* _WORK TASK_: Omit the pictures, then write out every entry exactly as it reads.

━━━━━━━━━━

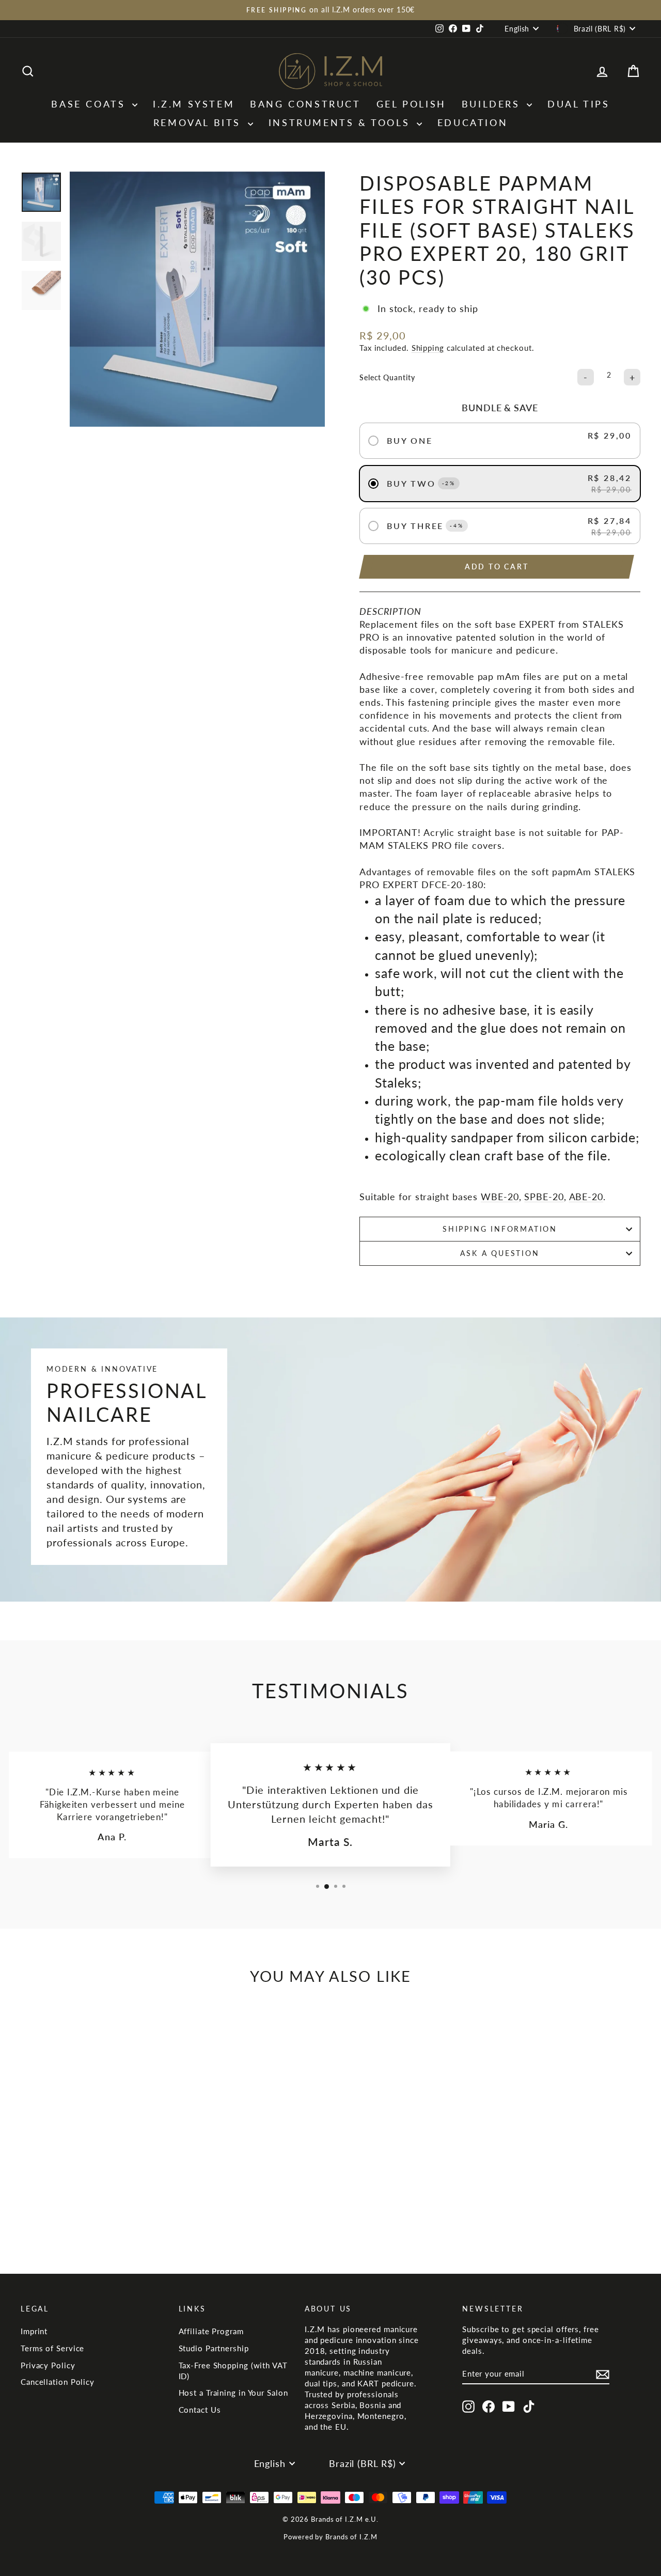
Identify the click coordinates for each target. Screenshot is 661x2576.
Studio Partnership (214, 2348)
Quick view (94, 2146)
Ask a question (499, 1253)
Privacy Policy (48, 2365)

━━━━━━━━━━

* _PROBLEM SOLUTION_:
Identify the click coordinates for each target. Screenshot is 661x2576.
Studio Partnership (214, 2348)
Quick view (94, 2146)
Ask a question (499, 1253)
Privacy Policy (48, 2365)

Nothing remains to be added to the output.